*** Opening Task data ***

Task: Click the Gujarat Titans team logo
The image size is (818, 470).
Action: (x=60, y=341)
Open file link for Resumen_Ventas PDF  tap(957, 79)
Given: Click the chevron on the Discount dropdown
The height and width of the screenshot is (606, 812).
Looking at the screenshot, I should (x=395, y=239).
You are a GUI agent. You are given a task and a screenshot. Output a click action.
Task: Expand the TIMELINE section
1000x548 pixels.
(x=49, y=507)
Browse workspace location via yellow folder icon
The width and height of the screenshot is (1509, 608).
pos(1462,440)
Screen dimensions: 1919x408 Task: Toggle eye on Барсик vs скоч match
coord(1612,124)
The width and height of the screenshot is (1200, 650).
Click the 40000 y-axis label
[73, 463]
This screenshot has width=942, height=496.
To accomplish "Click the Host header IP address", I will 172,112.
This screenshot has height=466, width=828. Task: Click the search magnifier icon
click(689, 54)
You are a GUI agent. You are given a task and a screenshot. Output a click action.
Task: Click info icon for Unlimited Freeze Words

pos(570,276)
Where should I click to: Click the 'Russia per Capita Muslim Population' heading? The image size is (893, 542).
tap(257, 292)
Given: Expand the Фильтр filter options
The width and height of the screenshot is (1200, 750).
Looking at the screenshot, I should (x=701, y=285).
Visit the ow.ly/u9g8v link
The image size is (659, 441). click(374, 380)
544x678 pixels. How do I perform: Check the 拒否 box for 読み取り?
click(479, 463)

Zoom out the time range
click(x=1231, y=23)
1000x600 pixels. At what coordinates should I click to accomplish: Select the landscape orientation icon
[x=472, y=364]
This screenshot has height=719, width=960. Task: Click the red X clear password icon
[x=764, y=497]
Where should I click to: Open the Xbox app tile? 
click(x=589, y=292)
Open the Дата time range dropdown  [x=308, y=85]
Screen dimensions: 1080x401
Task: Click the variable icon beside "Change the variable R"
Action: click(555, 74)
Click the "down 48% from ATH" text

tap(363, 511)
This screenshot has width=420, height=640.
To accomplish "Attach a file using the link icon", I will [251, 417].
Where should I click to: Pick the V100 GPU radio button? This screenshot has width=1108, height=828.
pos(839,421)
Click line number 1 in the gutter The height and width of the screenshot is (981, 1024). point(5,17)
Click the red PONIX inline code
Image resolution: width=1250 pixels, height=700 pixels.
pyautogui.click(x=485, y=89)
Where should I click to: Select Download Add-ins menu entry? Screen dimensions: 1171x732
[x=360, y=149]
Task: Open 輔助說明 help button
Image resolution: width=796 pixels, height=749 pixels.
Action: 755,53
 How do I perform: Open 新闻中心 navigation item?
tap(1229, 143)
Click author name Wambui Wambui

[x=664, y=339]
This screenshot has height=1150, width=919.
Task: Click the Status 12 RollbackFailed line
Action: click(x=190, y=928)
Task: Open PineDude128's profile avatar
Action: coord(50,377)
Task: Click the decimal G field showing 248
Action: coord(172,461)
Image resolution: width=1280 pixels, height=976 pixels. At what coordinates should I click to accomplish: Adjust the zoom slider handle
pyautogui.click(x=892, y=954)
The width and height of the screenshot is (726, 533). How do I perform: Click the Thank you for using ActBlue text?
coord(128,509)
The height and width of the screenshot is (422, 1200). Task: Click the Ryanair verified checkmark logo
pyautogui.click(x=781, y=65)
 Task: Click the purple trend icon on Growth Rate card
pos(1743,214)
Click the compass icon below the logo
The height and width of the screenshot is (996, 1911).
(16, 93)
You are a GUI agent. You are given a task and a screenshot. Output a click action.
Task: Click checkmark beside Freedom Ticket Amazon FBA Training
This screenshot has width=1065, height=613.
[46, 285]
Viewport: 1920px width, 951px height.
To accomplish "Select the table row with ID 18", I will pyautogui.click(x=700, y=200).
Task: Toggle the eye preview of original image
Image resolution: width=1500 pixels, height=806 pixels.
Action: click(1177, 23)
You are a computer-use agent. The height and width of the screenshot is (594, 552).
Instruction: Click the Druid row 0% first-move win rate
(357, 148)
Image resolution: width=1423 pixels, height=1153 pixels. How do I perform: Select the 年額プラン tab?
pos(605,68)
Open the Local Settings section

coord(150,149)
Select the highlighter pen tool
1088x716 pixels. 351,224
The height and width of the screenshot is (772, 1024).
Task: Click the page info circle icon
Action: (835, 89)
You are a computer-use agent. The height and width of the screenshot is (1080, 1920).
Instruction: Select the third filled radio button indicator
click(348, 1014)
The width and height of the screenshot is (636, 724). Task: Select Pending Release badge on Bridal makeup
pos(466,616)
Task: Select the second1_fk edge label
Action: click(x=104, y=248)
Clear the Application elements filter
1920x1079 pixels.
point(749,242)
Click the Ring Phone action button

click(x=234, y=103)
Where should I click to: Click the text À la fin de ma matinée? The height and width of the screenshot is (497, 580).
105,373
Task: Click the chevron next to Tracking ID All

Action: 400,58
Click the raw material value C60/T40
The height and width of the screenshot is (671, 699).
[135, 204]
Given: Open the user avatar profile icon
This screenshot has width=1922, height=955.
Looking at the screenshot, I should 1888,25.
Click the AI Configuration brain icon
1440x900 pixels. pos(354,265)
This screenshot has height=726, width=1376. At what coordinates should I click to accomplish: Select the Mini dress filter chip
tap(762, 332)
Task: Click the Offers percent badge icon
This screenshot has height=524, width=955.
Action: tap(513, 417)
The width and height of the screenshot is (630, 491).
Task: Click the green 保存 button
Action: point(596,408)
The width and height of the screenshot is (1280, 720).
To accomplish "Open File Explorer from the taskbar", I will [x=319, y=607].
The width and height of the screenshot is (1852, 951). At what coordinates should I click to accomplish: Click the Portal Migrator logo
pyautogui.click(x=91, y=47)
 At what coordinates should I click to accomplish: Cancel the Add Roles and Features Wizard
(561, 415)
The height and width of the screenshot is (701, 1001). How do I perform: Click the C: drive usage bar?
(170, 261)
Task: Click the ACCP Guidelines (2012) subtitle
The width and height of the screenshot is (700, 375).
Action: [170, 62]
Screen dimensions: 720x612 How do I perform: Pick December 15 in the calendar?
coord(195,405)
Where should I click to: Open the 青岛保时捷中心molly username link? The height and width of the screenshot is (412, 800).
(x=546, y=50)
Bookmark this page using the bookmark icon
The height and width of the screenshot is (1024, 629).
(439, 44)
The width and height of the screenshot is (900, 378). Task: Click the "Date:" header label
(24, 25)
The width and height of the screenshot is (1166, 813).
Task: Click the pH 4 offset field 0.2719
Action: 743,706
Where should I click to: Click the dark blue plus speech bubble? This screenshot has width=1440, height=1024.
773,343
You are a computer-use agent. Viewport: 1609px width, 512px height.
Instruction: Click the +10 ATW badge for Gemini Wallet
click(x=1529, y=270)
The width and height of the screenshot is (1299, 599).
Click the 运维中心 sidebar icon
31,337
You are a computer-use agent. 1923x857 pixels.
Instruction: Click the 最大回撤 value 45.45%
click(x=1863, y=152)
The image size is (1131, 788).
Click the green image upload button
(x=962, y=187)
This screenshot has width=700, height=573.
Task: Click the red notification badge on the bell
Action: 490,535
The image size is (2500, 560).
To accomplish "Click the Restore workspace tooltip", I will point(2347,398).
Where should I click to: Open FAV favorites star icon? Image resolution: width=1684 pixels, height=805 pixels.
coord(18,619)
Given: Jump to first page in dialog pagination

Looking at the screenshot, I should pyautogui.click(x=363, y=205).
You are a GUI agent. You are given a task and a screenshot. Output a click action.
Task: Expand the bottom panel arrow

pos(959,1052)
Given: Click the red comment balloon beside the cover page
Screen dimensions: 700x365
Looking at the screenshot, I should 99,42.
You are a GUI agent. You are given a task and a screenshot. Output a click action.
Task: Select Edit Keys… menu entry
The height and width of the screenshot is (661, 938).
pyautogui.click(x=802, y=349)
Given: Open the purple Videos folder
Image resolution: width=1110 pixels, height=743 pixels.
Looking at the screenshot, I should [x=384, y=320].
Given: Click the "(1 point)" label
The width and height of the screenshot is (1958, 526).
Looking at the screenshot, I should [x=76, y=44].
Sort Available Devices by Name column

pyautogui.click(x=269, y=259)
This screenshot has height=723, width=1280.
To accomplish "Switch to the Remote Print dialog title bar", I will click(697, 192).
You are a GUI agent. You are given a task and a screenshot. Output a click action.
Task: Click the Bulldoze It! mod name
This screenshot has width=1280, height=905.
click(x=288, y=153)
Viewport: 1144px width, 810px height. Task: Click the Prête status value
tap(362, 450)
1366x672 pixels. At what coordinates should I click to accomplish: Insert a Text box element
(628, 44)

*** Closing Task data ***

◆ **Assigned task**:
What lines in the data above carry "will"? Return them all.

◆ **Response**:
To accomplish "Click the Host header IP address", I will 172,112.
To accomplish "Attach a file using the link icon", I will [251, 417].
To accomplish "Select the table row with ID 18", I will pyautogui.click(x=700, y=200).
To accomplish "Open File Explorer from the taskbar", I will [x=319, y=607].
To accomplish "Click the Restore workspace tooltip", I will point(2347,398).
To accomplish "Switch to the Remote Print dialog title bar", I will click(697, 192).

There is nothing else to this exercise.